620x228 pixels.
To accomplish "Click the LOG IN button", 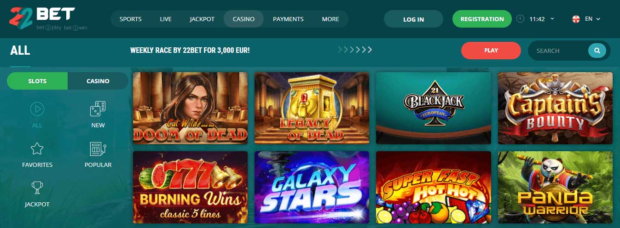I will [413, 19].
------------------------
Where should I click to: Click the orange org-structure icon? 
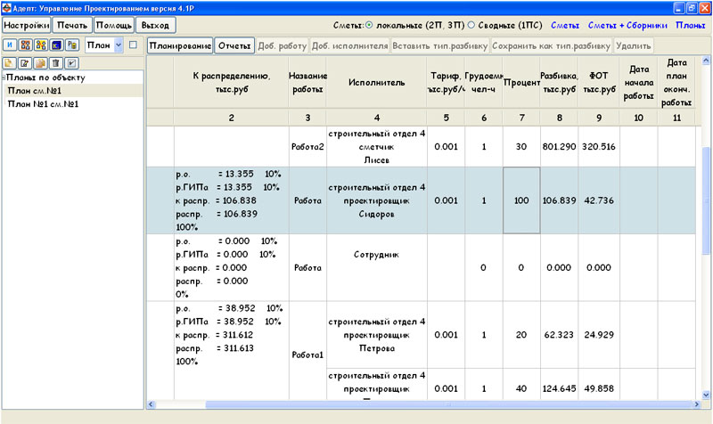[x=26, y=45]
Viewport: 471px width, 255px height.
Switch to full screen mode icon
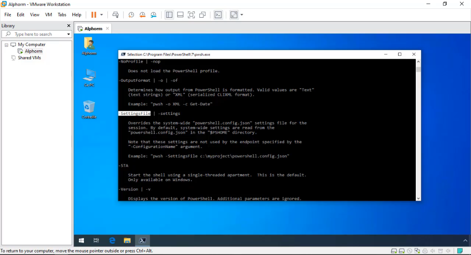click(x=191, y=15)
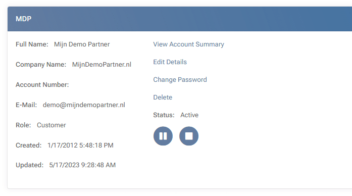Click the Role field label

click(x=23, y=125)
------------------------
» **SHORT PROBLEM**: Pull together each line above that contains the string "icon".

» **REPLY**:
Where should I click to: Click the orange org-structure icon? 
Switch to full screen mode icon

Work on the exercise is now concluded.